Hace tres semanas, su madre, su hermana y su tía recibieron sus huesos en una caja. Lo enterraron, dicen, “con el alivio amargo de tener, al fin, un lugar donde llevar flores”. La JEP y la Unidad de Búsqueda de Personas dadas por Desaparecidas confirmaron lo que ellas siempre supieron: no hubo combate, hubo ejecución.
Que civiles sean asesinados por el Estado no cabe en las lógicas de la civilización. Pero esas lógicas no son la de este país y la historia de Elder se parece a la de miles de jóvenes, con la diferencia de que su familia no dejó de buscarlo. Su hermana denunció desde el día siguiente a la desaparición, pero la Fiscalía cerró el expediente con rapidez. Su tía Astrid, monja, se negó a aceptar el silencio. Tocó puertas en comisarías, juzgados, alcaldías y estaciones de policía, en donde le recomendaban dejar de preguntar, pero ella se rebeló hasta encontrar que su sobrino fue reportado como baja en combate.
La justicia ordinaria no pudo y su demora fue cómplice de la incertidumbre. Fue necesaria la confesión de un soldado y la intervención de la JEP para que se reconociera la verdad: el joven no murió en combate, lo mataron por la espalda.
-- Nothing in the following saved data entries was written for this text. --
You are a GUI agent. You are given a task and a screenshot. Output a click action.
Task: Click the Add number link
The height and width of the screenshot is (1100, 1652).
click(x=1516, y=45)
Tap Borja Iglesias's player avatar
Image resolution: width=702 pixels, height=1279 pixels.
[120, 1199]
Su caso hace parte de los 88 homicidios y desapariciones forzadas atribuidos a la Brigada XVI del Ejército en Casanare, entre 2005 y 2008. En ese departamento hubo 296 víctimas de ejecuciones extrajudiciales y desapariciones en ese periodo, 55 aún no han sido identificadas.
El entierro de Elder no cierra la herida. Su hermana dice que sienten un alivio, pero no el perdón. La verdad sigue incompleta, porque aún falta escucharla de boca de quienes lo asesinaron. En una audiencia, Astrid miró a oficiales imputados —Torres, Corzo, Soto— y los invitó a confesar: “Ese día podremos perdonar. De lo contrario, que los perdone Dios”. La normalización de los falsos positivos se mide en la resignación con la que el país ha aprendido a leer estos casos como parte de su paisaje. Pero con la primera sentencia de la JEP por ese crimen se logró algo en lo que la justicia ordinaria no había avanzado y la penal militar no iba a avanzar: que militares involucrados en esos crímenes como los de Elder, sean juzgados por matar a quienes debían proteger. Exigir que paguen por eso no implica justificar a otros actores de la guerra, sino recordar que, entre el salvajismo, la complicidad del Estado y la indiferencia ciudadana hubo miles de jóvenes inocentes que fueron trofeos de guerra. Entre ellos, Elder Aponte Tumay.